Filho de um pedreiro e de uma dona de casa, Márcio Humberto Lima de Souza aprendera cedo o valor do esforço. Começou no taekwondo aos 12 anos, dividindo o tempo entre a escola e os treinos. Aos 14, pedalava quilômetros da 503 Sul até Ceilândia para economizar o dinheiro da passagem para o colégio, e, como ordenara seu pai, trabalhava para não pesar no orçamento da família: “Meu pai dizia: ‘Se não trabalhar, você vai acabar tirando dinheiro das suas irmãs’”, recorda, com um sorriso.

Hoje, Márcio é coordenador e treinador de basquete do Vizinhança, em Brasília. No ginásio, ensina jovens a canalizar disciplina, força e estratégia. Mas ele sempre foi mais do que um rosto conhecido nas quadras de Brasília. Divertido, cativante, carismático e de uma simpatia que ilumina qualquer ambiente, ele conquista quem cruza seu caminho com uma facilidade que parece natural. Sua filha, Maria Luiza, descreve: “Apesar da postura profissional séria, meu pai sempre conseguiu ser um pai carinhoso, amoroso e compreensivo”.

Fonte:Arquivo pessoal

Mas antes de trabalhar com basquete, Márcio trilhou uma história de esforço silencioso — uma história que passa, especialmente, por uma pequena cidade chamada Piedade, no interior de São Paulo.

Lá, Márcio recebeu o convite para atuar como lutador e treinador de taekwondo, e foi acolhido por uma família local em um arranjo semelhante aos intercâmbios estudantis dos Estados Unidos: casa, comida e estrutura para se manter no esporte.

“Nunca passei fome, nunca passei miséria, nem em Brasília e nem em Piedade. Lá eu tinha teto, comida e tudo que eu precisava, mas o esforço era todo dia”, lembra.

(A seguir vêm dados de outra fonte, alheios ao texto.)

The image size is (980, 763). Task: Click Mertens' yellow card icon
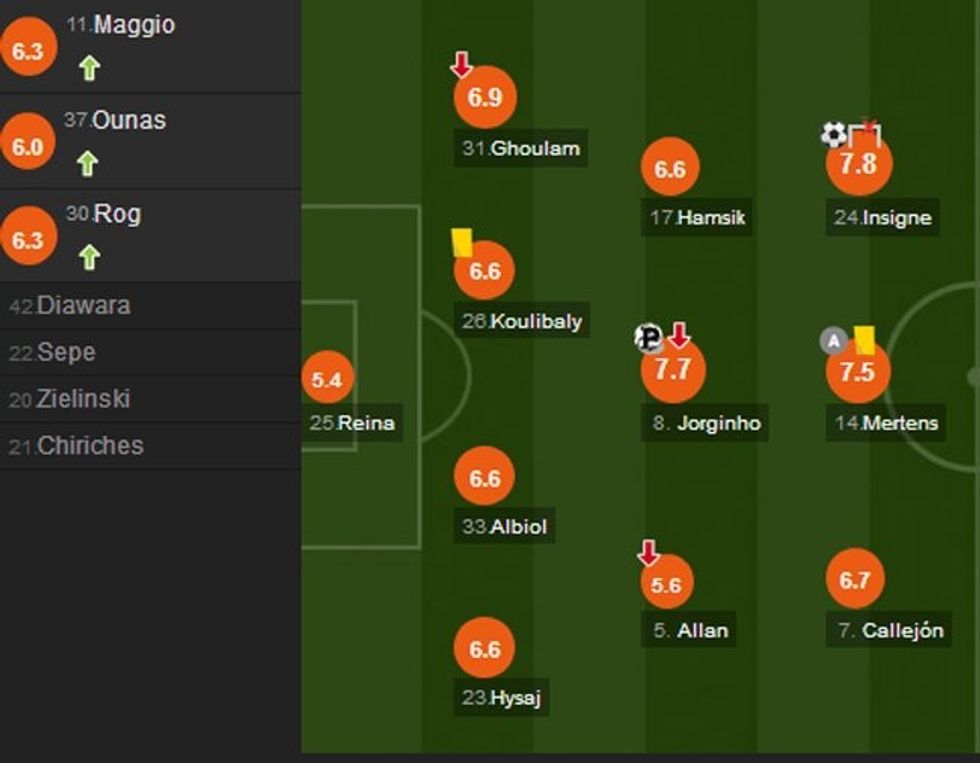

Acordava cerca de 6 da manhã para colher morangos, após a jornada de trabalho nos campos, vinha o treino. E depois do treino, correria para casa. O dono da residência era rígido: apagava as luzes ao anoitecer e trancava a porta sem esperar quem se atrasasse. “Depois do treino, tinha que sair correndo pra casa, senão ficava do lado de fora!”, conta, rindo com uma mistura de incredulidade e saudade.

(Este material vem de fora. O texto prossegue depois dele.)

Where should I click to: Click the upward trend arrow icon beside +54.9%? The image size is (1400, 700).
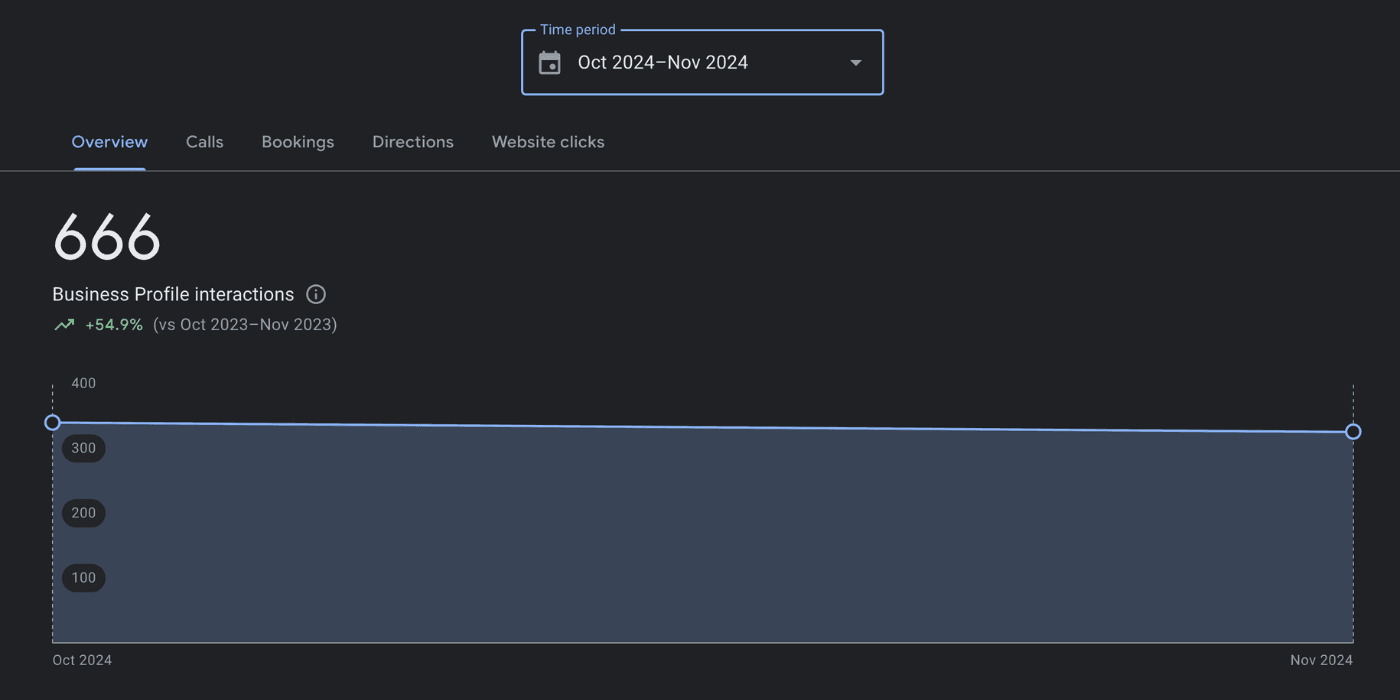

Márcio já era faixa-preta quando se mudou para a pequena cidade paulista. Entre a rotina exaustiva de trabalho e treinamento, encontrou espaço para sonhar, mesmo sem saber ao certo onde aquilo tudo iria levá-lo. Trabalhou em sorveterias, foi diretor de palco para bandas e fez diversos outros pequenos bicos. “Eu já fiz de tudo um pouco. Tudo para juntar um dinheirinho e conquistar minha independência”, diz. Era uma vida de luta invisível, silenciosa, longe dos holofotes.

Luciana, sua esposa — que se tornou namorada aos 23 — conta: “O Márcio sempre teve uma força silenciosa. Ele nunca foi de reclamar. Ele fazia o que tinha que ser feito, fosse catando morango, lutando ou treinando. Ele é daqueles que, mesmo na dificuldade, nunca deixava a esperança morrer.”

Essa força foi também a base sobre a qual construiu sua família. Ao lado de Luciana, criou seus filhos com a mesma disciplina que moldara sua própria juventude. “Mais importante do que formar jogadores de basquete, é formar pessoas de caráter”, resume sua filha Maria Luiza. “Ele acredita que, mesmo que nem todo menino se torne um atleta profissional, sua missão é dar a cada um as ferramentas necessárias para crescer como ser humano e como homem.”

A história de Piedade é mais do que uma lembrança: é parte da raiz de sua identidade. Ali, entre frutas vermelhas e noites trancadas, Márcio aprendeu que o sucesso se constrói nas madrugadas frias, na constância dos pequenos gestos, na resistência silenciosa. “Você aprende a respeitar o caminho”, diz ele. “Na dificuldade, cada conquista vira um pedaço de 

Assim, ele construiu a própria bandeira de orgulho: a de um garoto que transformou o suor — colhido no campo e no dojô — em vitória. Valores como disciplina e respeito, que ele trouxe dessa trajetória, moldaram não apenas sua carreira, mas também a maneira como criou seus filhos.  “Meu pai sempre valorizou muito a disciplina e o respeito em casa, valores que ele trouxe de sua trajetória como atleta e treinador”, conta a filha do treinador.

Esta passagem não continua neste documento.